++++ TEXT SEGMENT
# wood fence easy to store!



## dave the dead (Jan 31, 2007)

Here's an item on my shopping list for next year. Wooden cemetary fence that comes in 50 ft sections, and rolls up for easy storage. My local menards carries this for about $35.

just thought I'd post this to get some thoughts and see if anyone else has used this type of fence.

http://www.discountfence.com/snowfence/wooden_sand_snow_fence.htm


----------



## Sickie Ickie (Jun 20, 2006)

My wife and I saw that at Menards, and funny enough SHE brought up the same suggestion. I'm still undecided on the look of it, although for my own haunt I like the broken wood fence look as opposed to the cast iron fence since I'm "Corpse County"


----------



## slimy (Jul 12, 2006)

I really like it. I'm so looking in to this.


----------



## Sickie Ickie (Jun 20, 2006)

Are you so?


----------



## TearyThunder (Jul 1, 2006)

Kouma and I did something similar with pvc since we just really needed fence to keep the kids out of the graveyard. We used pvc and drilled holes for some clothesline (cotton dyed black) to go through. We got 100 ft of fence for around $20-$25.

You can see it here:










I did decide to pull the clothes line out and roll each piece(there's three clothes lines 100ft ea) up individually since rolling 100ft it with fence would have been a pain. We bundled up the pvc and called it done.
++++++++
++++ LISTED RECORDS
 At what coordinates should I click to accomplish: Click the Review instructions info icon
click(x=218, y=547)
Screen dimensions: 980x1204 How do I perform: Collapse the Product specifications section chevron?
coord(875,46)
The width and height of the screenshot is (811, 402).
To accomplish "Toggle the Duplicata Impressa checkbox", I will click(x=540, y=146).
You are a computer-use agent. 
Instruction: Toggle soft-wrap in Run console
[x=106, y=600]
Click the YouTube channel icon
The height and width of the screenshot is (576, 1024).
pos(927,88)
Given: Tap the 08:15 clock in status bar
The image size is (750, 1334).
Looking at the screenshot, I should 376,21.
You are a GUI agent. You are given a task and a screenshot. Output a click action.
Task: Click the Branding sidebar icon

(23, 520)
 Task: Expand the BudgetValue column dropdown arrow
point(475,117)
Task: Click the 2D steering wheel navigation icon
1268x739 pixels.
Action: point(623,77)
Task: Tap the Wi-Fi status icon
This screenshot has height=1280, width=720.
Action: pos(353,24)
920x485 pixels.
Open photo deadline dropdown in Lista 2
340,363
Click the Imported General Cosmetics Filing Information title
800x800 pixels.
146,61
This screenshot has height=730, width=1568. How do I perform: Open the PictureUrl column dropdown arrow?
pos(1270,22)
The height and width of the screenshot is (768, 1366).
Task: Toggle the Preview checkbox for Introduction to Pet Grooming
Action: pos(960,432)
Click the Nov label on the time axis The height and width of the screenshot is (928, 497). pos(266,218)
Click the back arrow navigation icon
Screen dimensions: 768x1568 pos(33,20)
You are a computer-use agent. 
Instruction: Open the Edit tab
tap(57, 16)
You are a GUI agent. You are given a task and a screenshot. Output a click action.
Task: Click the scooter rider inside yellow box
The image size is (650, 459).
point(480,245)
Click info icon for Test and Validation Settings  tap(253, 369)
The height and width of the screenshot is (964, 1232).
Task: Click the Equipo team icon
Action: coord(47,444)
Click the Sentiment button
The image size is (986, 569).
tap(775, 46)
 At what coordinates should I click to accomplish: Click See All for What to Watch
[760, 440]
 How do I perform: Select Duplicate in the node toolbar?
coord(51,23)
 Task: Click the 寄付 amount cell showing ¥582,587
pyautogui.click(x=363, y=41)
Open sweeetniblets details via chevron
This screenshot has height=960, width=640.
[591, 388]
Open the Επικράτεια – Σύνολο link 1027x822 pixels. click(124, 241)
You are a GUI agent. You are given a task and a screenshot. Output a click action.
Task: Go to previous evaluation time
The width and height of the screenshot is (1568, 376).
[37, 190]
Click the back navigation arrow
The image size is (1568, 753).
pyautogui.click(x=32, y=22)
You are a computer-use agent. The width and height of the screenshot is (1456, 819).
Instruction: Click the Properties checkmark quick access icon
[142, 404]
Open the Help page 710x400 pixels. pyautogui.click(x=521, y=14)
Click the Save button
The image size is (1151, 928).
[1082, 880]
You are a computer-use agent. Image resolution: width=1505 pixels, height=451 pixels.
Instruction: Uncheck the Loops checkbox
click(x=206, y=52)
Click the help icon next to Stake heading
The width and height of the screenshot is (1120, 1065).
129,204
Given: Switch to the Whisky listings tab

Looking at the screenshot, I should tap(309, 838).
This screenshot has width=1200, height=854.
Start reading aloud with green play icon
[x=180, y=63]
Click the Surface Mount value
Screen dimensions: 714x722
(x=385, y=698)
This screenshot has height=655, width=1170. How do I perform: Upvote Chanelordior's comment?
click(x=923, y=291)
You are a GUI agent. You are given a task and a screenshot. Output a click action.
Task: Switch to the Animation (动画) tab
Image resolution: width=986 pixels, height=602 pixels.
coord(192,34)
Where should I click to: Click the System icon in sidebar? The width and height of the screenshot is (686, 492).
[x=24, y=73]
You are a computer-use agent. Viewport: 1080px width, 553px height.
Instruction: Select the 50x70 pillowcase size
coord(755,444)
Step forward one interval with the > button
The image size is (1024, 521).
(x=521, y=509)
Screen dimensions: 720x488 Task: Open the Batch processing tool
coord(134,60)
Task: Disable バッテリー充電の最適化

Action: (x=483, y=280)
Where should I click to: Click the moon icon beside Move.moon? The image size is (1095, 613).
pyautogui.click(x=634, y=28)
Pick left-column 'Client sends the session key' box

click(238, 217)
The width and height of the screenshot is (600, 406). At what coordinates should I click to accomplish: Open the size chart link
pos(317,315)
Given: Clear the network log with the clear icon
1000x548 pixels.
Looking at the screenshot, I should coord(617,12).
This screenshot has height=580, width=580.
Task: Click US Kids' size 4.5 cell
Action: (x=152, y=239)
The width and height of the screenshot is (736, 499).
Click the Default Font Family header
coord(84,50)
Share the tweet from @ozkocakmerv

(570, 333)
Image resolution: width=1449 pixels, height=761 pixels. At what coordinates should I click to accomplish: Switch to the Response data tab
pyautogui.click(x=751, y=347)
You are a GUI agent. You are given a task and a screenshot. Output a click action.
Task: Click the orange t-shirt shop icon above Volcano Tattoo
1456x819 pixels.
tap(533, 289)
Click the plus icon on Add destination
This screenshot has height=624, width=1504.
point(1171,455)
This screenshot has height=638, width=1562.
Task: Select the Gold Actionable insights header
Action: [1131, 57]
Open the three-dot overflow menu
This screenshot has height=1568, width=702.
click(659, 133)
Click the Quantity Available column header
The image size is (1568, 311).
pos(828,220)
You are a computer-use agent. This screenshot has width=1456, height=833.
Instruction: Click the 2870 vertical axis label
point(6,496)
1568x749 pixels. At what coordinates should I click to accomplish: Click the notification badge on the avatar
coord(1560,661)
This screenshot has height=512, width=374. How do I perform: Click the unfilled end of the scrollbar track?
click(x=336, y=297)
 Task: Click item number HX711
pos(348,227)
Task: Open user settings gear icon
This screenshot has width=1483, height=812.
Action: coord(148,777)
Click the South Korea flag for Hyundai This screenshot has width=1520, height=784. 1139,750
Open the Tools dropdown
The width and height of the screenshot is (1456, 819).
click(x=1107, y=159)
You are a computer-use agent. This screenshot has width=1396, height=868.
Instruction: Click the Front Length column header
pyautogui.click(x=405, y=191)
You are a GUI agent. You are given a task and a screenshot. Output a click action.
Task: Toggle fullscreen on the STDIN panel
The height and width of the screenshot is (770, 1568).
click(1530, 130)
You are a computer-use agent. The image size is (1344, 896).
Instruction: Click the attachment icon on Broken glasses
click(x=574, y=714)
++++++++
Carry on the forum thread above about roll-up wooden fencing for a graveyard display, starting right after its final post.

----------



## Hellspawn (Oct 13, 2006)

I built a cedar fence for the cost of drywall screws, I doubt I spent more than 8.00 and thats stretching it.

They store really easily, I have bike rack type hooks that I put in my garage, these 9 sections only take up about 18'' and are 100% out of the way, easy to putaway and getdown


----------



## Sickie Ickie (Jun 20, 2006)

May as well post my fence, too. I made this with lathe. around $7 a 50 stick bundle. Used about 2 bundles and used drywall screws.


----------



## spideranne (Jul 17, 2006)

I use the bundled pickets/stakes in the construction/fencing section of home depot and then just painted them black and tied them together with twine. I did this as a quick fence a couple of years ago and ended up liking the look so never built the pvc one on my list.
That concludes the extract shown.